* _What is being asked_
Please write out the rows from the start through the line that contains "Action: (1056, 27)", including that line, and leave the pictures out of your answer.

# START OF Data excerpts

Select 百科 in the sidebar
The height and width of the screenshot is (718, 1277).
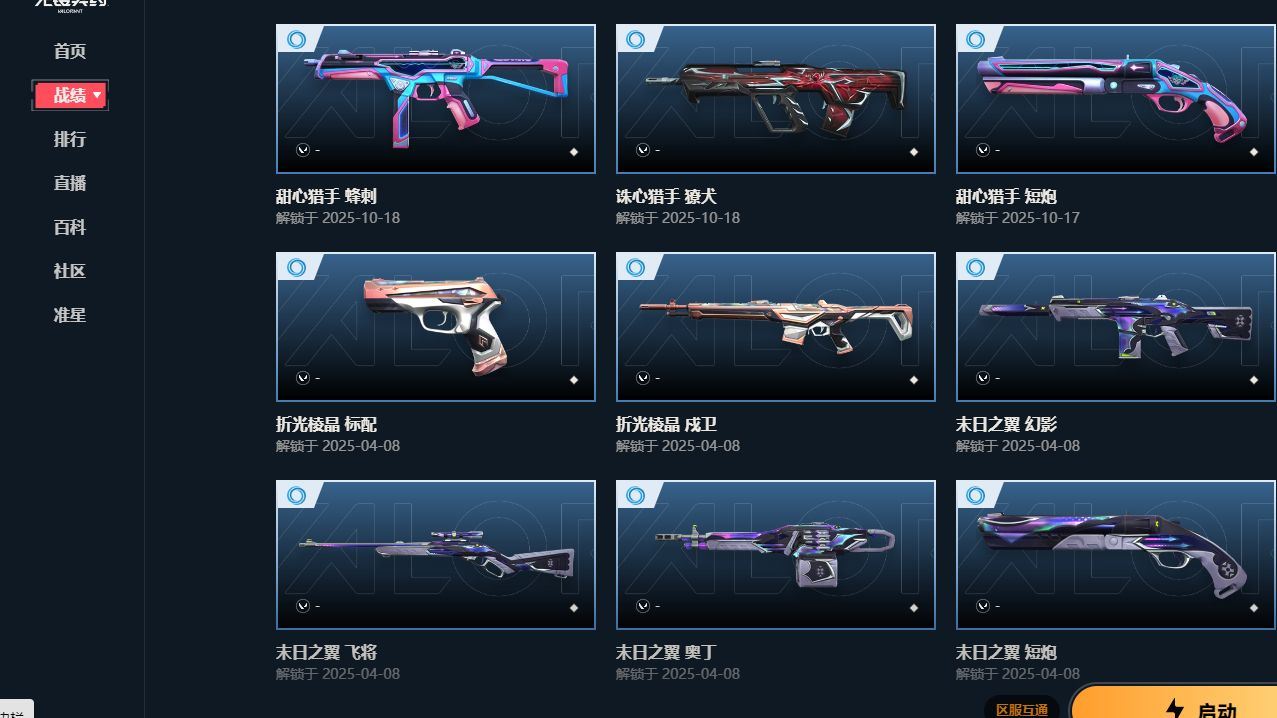pos(70,227)
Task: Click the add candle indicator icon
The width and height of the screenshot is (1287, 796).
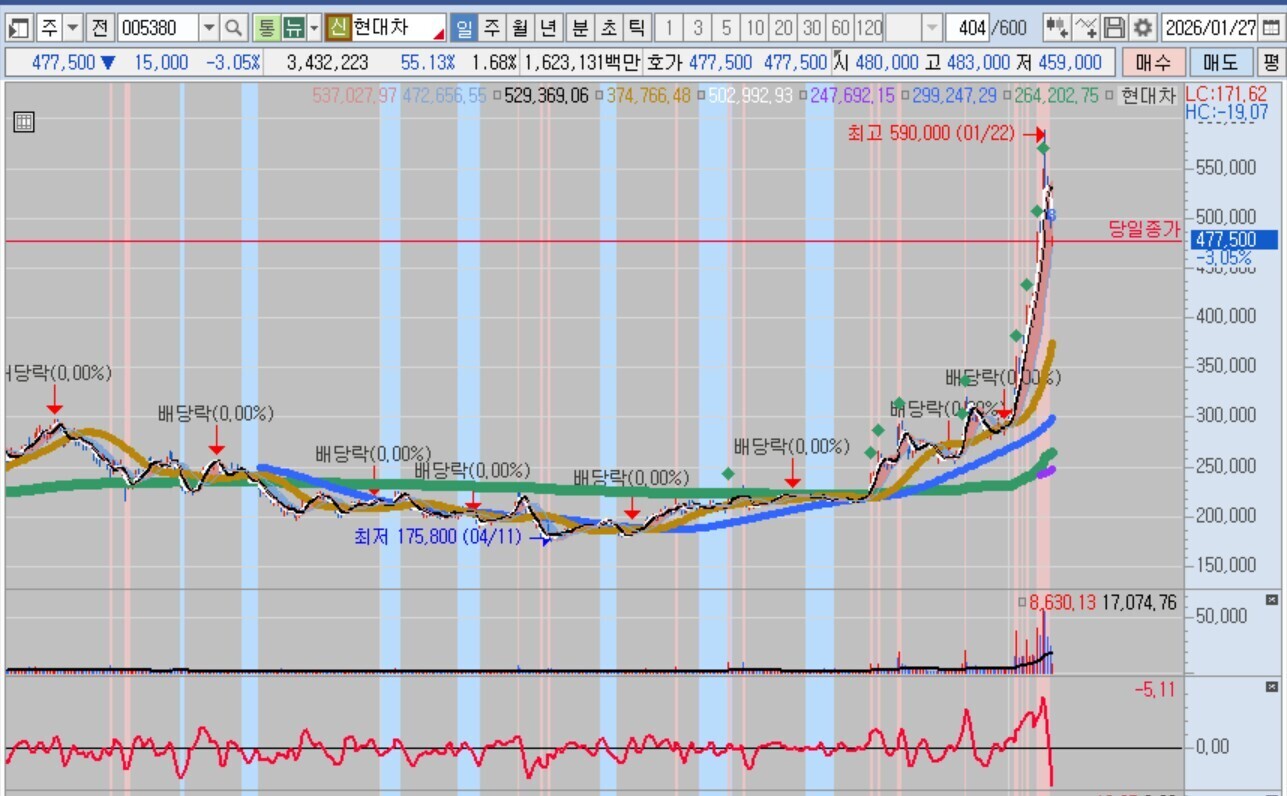Action: (1056, 27)

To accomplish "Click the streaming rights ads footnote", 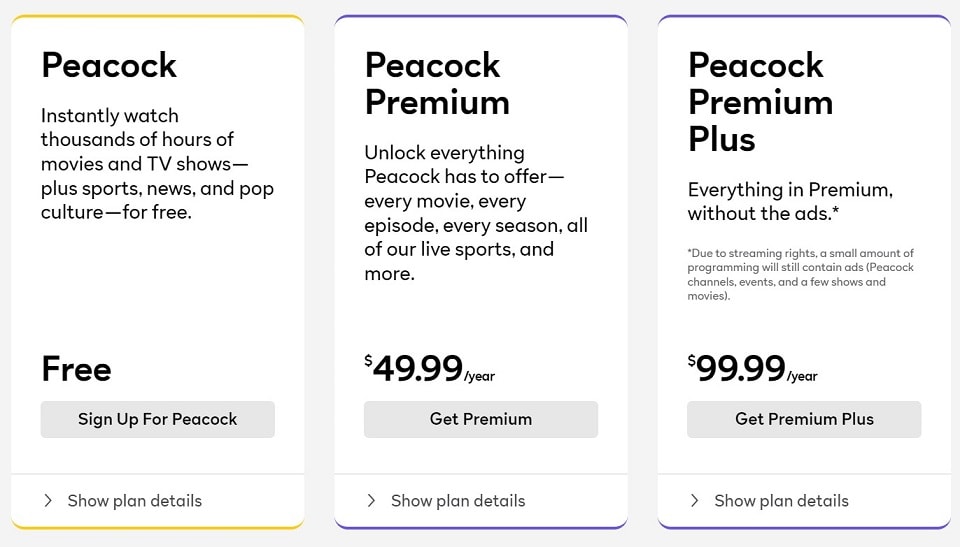I will tap(800, 274).
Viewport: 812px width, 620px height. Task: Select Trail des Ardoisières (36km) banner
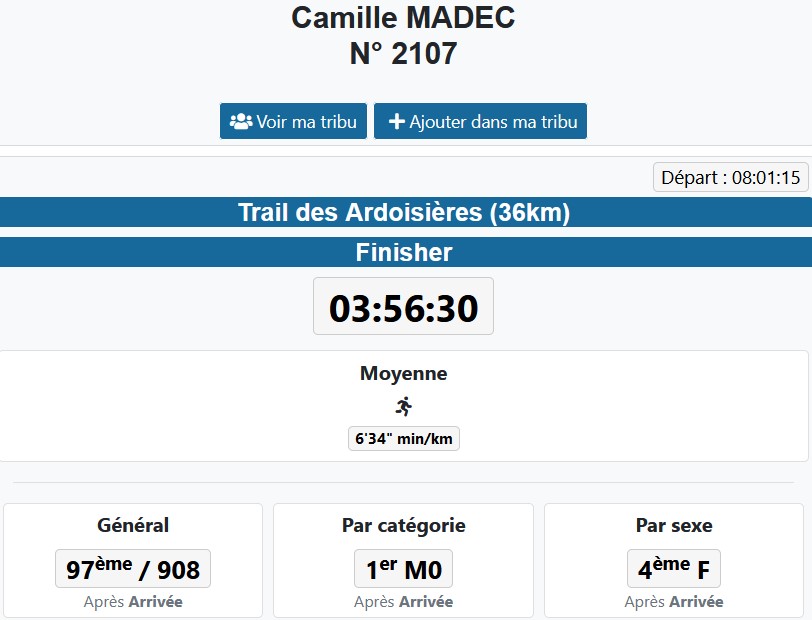404,213
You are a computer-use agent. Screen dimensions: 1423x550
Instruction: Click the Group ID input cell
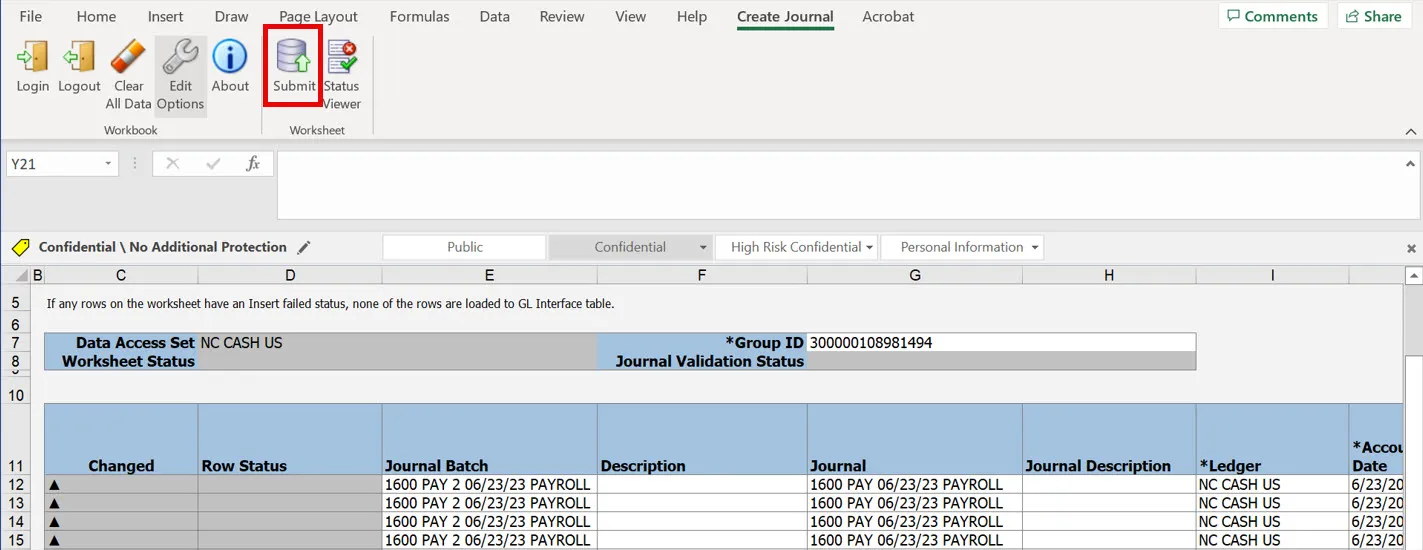click(x=1000, y=343)
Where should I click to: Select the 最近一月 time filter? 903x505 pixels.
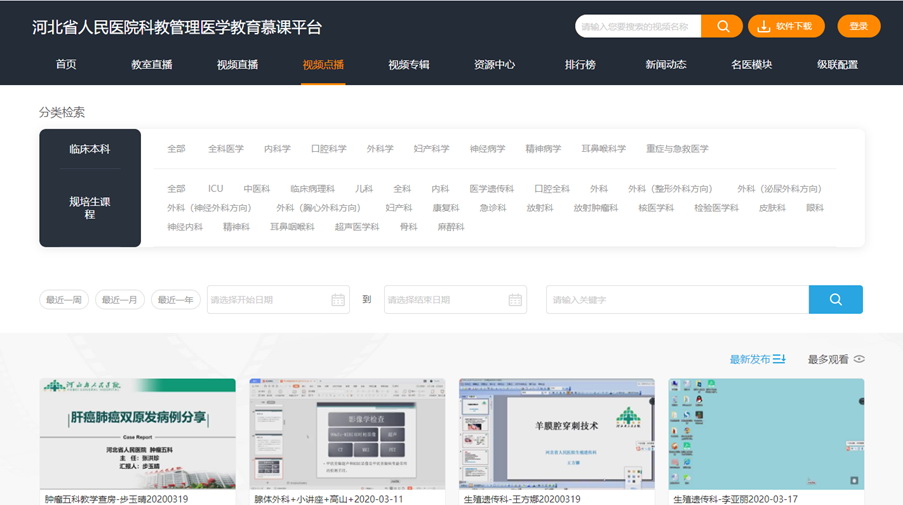(x=120, y=300)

# END OF Data excerpts

* _Task answer_
Select 百科 in the sidebar
The height and width of the screenshot is (718, 1277).
pos(70,227)
Task: Click the add candle indicator icon
The width and height of the screenshot is (1287, 796).
Action: (1056, 27)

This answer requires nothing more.